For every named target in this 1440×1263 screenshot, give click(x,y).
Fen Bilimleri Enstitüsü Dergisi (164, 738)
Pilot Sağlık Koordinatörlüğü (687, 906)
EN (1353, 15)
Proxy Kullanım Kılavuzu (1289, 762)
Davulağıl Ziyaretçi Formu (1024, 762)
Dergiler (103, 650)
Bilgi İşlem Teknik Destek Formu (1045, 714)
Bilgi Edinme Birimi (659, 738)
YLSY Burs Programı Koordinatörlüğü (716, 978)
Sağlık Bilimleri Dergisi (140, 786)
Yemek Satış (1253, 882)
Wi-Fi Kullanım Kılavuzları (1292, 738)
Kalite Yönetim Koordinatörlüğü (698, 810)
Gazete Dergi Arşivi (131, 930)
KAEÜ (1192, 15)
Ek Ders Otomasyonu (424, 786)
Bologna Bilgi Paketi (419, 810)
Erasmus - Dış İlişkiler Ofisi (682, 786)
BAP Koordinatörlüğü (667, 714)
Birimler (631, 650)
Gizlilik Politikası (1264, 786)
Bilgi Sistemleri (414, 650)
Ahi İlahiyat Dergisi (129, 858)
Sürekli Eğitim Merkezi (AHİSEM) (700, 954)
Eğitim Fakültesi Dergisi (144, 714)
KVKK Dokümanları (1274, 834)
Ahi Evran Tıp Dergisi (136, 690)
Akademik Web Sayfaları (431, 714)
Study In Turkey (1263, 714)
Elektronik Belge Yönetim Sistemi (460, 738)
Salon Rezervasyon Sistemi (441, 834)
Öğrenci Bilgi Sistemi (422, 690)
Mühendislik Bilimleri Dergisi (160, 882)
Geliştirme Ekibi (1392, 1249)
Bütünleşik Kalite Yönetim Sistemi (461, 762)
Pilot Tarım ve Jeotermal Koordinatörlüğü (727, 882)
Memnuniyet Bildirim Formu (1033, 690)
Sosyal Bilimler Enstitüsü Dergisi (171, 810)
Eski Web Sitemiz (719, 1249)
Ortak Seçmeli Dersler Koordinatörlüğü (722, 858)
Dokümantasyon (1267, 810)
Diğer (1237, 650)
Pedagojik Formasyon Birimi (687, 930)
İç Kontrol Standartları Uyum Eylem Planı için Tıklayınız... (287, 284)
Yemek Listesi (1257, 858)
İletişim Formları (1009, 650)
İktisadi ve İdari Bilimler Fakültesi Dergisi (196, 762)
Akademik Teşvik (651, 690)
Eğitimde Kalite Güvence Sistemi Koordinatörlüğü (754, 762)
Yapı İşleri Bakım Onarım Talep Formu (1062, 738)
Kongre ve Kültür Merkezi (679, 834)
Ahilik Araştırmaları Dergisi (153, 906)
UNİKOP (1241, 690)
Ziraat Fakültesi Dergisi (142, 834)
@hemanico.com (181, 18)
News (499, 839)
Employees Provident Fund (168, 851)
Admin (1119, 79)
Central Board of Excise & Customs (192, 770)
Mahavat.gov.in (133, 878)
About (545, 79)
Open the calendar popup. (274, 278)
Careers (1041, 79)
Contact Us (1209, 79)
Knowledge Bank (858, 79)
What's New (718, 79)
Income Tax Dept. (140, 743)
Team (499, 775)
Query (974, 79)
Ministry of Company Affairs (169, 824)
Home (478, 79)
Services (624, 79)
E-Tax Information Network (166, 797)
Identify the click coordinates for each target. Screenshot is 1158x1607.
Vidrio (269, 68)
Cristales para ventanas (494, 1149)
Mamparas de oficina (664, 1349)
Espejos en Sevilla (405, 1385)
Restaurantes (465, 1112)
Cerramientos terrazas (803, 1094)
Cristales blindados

Directive
Reproduce the material with each occurrence of "Dergisi" replaced by "Journal", leaving everything else unchanged.

Reply to the task
For every named target in this 1440×1263 screenshot, give click(x,y).
Fen Bilimleri Enstitüsü Journal (164, 738)
Pilot Sağlık Koordinatörlüğü (687, 906)
EN (1353, 15)
Proxy Kullanım Kılavuzu (1289, 762)
Davulağıl Ziyaretçi Formu (1024, 762)
Dergiler (103, 650)
Bilgi İşlem Teknik Destek Formu (1045, 714)
Bilgi Edinme Birimi (659, 738)
YLSY Burs Programı Koordinatörlüğü (716, 978)
Sağlık Bilimleri Journal (140, 786)
Yemek Satış (1253, 882)
Wi-Fi Kullanım Kılavuzları (1292, 738)
Kalite Yönetim Koordinatörlüğü (698, 810)
Gazete Dergi Arşivi (131, 930)
KAEÜ (1192, 15)
Ek Ders Otomasyonu (424, 786)
Bologna Bilgi Paketi (419, 810)
Erasmus - Dış İlişkiler Ofisi (682, 786)
BAP Koordinatörlüğü (667, 714)
Birimler (631, 650)
Gizlilik Politikası (1264, 786)
Bilgi Sistemleri (414, 650)
Ahi İlahiyat Journal (129, 858)
Sürekli Eğitim Merkezi (AHİSEM) (700, 954)
Eğitim Fakültesi Journal (144, 714)
KVKK Dokümanları (1274, 834)
Ahi Evran Tıp Journal (136, 690)
Akademik Web Sayfaları (431, 714)
Study In Turkey (1263, 714)
Elektronik Belge Yönetim Sistemi (460, 738)
Salon Rezervasyon Sistemi (441, 834)
Öğrenci Bilgi Sistemi (422, 690)
Mühendislik Bilimleri Journal (160, 882)
Geliştirme Ekibi (1392, 1249)
Bütünleşik Kalite Yönetim Sistemi (461, 762)
Pilot Tarım ve Jeotermal Koordinatörlüğü (727, 882)
Memnuniyet Bildirim Formu (1033, 690)
Sosyal Bilimler Enstitüsü Journal (171, 810)
Eski Web Sitemiz (719, 1249)
Ortak Seçmeli Dersler Koordinatörlüğü (722, 858)
Dokümantasyon (1267, 810)
Diğer (1237, 650)
Pedagojik Formasyon Birimi (687, 930)
İç Kontrol Standartları Uyum Eylem Planı için Tıklayınız... (287, 284)
Yemek Listesi (1257, 858)
İletişim Formları (1009, 650)
İktisadi ve İdari Bilimler Fakültesi Journal (196, 762)
Akademik Teşvik (651, 690)
Eğitimde Kalite Güvence Sistemi Koordinatörlüğü (754, 762)
Yapı İşleri Bakım Onarım Talep Formu (1062, 738)
Kongre ve Kültür Merkezi (679, 834)
Ahilik Araştırmaları Journal (153, 906)
UNİKOP (1241, 690)
Ziraat Fakültesi Journal (142, 834)
@hemanico.com (181, 18)
News (499, 839)
Employees Provident Fund (168, 851)
Admin (1119, 79)
Central Board of Excise & Customs (192, 770)
Mahavat.gov.in (133, 878)
About (545, 79)
Open the calendar popup. (274, 278)
Careers (1041, 79)
Contact Us (1209, 79)
Knowledge Bank (858, 79)
What's New (718, 79)
Income Tax Dept. (140, 743)
Team (499, 775)
Query (974, 79)
Ministry of Company Affairs (169, 824)
Home (478, 79)
Services (624, 79)
E-Tax Information Network (166, 797)
Identify the click coordinates for each target. Screenshot is 1158x1607.
Vidrio (269, 68)
Cristales para ventanas (494, 1149)
Mamparas de oficina (664, 1349)
Espejos en Sevilla (405, 1385)
Restaurantes (465, 1112)
Cerramientos terrazas (803, 1094)
Cristales blindados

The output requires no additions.